Work task
Among the records that follow, find the line with "Elezioni provinciali, nuovo" and the line with "CONTATTI (97, 91)". Set down those lines and all lines between them exactly, without adding anything.
** Opening Records supplied block **
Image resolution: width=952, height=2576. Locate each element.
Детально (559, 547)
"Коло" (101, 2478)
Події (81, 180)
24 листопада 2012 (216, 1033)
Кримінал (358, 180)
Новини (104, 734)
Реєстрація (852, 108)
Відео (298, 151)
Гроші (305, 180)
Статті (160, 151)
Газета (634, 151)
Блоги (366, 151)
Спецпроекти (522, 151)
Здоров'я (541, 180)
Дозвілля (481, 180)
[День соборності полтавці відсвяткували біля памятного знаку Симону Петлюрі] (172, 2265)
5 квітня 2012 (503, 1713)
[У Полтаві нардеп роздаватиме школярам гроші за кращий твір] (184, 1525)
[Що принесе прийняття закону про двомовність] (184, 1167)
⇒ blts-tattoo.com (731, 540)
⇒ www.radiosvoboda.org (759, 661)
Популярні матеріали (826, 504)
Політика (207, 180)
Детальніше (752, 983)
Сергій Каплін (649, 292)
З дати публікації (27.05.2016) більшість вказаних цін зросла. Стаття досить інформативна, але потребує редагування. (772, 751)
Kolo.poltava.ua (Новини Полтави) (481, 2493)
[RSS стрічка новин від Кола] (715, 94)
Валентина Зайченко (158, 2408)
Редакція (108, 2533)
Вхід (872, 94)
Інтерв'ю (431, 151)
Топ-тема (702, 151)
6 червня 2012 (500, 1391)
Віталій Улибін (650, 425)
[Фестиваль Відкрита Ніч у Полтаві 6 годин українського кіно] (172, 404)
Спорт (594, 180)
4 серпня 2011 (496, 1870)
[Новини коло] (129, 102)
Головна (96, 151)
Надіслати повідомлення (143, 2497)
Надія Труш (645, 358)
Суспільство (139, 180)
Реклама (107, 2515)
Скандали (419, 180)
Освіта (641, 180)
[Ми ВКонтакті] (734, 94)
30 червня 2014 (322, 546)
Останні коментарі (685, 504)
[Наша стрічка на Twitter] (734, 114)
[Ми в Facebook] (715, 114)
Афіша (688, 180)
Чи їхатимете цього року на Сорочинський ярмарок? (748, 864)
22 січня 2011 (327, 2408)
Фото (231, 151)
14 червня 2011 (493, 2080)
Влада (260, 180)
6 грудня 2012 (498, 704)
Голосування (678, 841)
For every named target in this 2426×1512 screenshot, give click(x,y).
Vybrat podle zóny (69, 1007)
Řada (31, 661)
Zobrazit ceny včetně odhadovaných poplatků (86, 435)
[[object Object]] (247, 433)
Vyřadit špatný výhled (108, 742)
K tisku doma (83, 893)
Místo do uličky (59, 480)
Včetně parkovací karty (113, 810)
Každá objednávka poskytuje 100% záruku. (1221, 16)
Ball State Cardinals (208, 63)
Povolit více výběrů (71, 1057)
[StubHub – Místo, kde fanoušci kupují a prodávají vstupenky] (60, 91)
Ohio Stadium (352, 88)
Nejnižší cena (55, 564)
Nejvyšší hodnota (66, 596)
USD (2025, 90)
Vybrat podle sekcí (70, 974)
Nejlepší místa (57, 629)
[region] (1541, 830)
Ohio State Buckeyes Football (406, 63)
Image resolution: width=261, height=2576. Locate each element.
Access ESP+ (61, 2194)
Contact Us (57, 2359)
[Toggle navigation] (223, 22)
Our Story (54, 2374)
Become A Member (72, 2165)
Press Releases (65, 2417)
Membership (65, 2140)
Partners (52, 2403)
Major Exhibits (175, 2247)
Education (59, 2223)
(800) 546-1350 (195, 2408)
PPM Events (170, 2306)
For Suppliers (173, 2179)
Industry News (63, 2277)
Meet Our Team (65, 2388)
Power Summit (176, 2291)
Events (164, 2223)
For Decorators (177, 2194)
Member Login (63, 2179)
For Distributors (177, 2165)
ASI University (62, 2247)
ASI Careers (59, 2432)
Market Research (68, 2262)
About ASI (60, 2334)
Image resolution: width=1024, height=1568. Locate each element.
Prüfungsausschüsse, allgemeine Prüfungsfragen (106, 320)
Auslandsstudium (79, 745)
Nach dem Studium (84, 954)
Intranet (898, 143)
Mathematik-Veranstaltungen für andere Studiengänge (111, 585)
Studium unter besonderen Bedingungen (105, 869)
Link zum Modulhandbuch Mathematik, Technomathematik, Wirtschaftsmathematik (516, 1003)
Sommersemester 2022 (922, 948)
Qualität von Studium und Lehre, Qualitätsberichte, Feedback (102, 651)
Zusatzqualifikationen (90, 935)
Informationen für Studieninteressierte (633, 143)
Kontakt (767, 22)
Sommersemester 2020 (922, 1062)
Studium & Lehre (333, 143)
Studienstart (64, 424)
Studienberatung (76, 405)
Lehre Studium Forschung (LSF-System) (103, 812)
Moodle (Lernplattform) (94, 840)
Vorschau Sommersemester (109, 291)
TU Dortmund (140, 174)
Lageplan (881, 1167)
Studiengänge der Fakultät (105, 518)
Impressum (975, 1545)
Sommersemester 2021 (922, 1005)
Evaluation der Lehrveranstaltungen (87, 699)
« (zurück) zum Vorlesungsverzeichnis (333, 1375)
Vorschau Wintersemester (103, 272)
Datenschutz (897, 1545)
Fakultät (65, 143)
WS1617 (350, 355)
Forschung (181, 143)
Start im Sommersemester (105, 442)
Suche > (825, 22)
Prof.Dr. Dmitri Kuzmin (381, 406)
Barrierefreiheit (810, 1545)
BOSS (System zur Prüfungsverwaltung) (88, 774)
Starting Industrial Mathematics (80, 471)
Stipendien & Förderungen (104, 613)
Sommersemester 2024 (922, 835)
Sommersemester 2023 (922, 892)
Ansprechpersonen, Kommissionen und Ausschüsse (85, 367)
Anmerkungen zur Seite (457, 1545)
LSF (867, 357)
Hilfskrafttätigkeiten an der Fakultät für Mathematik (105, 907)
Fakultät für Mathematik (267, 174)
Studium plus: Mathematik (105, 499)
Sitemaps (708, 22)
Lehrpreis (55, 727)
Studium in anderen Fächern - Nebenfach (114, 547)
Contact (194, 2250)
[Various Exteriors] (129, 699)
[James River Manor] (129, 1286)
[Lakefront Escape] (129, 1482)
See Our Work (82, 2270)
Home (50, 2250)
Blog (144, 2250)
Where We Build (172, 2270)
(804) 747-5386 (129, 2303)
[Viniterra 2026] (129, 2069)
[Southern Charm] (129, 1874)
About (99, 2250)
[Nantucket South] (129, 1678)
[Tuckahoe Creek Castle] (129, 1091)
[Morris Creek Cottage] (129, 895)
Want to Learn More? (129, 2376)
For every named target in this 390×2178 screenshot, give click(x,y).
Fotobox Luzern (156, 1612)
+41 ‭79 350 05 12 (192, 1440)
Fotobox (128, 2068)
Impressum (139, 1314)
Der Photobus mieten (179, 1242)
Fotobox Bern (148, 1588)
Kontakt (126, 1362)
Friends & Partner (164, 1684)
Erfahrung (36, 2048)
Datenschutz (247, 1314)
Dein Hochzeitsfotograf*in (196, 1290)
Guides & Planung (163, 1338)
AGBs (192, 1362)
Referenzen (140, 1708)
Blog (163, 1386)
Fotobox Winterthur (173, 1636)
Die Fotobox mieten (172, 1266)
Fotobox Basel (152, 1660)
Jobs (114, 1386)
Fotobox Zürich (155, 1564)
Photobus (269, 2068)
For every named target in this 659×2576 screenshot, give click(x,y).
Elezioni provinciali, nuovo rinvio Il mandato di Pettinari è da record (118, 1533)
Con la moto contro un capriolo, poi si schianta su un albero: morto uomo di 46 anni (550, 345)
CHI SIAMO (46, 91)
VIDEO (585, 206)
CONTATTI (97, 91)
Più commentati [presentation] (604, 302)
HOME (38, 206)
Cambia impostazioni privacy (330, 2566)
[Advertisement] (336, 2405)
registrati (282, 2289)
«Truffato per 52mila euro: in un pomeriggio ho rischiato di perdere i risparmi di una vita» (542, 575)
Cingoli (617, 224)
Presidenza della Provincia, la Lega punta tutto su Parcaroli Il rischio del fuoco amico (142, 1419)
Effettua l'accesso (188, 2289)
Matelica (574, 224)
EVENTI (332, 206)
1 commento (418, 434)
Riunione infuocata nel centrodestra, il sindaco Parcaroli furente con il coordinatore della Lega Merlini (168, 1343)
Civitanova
** Closing Records supplied block **
Response
Elezioni provinciali, nuovo rinvio Il mandato di Pettinari è da record (118, 1533)
Con la moto contro un capriolo, poi si schianta su un albero: morto uomo di 46 anni (550, 345)
CHI SIAMO (46, 91)
VIDEO (585, 206)
CONTATTI (97, 91)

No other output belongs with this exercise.